La Pléaide

1941

André Breton, qui réside à Marseille, dans la zone dite libre, est un « anarchiste dangereux » ; du moins est-ce sous cette qualification qu’il a été brièvement incarcéré en décembre 1940. En ce début d’année, la censure écarte son Anthologie de l’humour noir et diffère la sortie de Fata Morgana. Il est temps de quitter la France. Breton a obtenu des visas américain et mexicain. Le 24 mars, il embarque avec sa femme et sa fille sur le Capitaine-Paul-Lemerle à destination de la Martinique. À bord, plus de deux cents autres réfugiés (plus de trois cents selon certaines sources). Parmi eux, Claude Lévi-Strauss.

Lévi-Strauss n’est ni anarchiste ni dangereux ; il est juif. Après avoir été démobilisé, il a assuré la rentrée scolaire de 1940 au lycée de Montpellier. Trois semaines plus tard, les lois raciales entraînent sa révocation. Des soutiens lui permettent d’être intégré au programme de la fondation Rockefeller pour le sauvetage des savants européens ; il est invité à enseigner à New York, mais il faut encore parvenir à traverser l’Atlantique. Au cours d’un séjour à Marseille, on lui parle d’un navire en partance pour la Martinique, le Capitaine-Paul-Lemerle. Un fonctionnaire lui annonce une traversée longue et pénible. « Le pauvre homme voyait encore en moi un ambassadeur au petit pied de la culture française ; moi je me sentais déjà gibier de camp de concentration » (Tristes tropiques). Lévi-Strauss embarque.

EXTRAIT DES DONNÉES –
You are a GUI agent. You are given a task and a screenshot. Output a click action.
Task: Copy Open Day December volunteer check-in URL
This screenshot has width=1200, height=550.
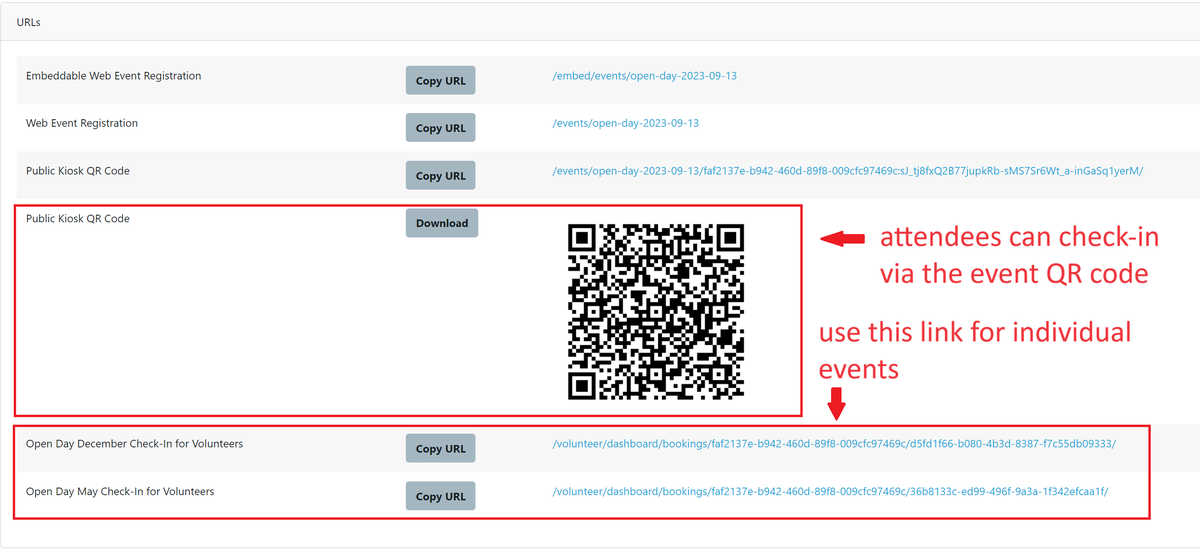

CONSIGNE –
Répondez à ces questions sur l'extrait consacré au départ de Breton et de Lévi-Strauss :
(a) Sous quelle qualification André Breton a-t-il été incarcéré en décembre 1940 ?
(b) Quel jour Breton embarque-t-il sur le Capitaine-Paul-Lemerle ?
(c) Dans quel lycée Lévi-Strauss a-t-il assuré la rentrée scolaire de 1940 ?

CORRIGÉ –
(a) Celle d'« anarchiste dangereux ».
(b) Le 24 mars.
(c) Au lycée de Montpellier.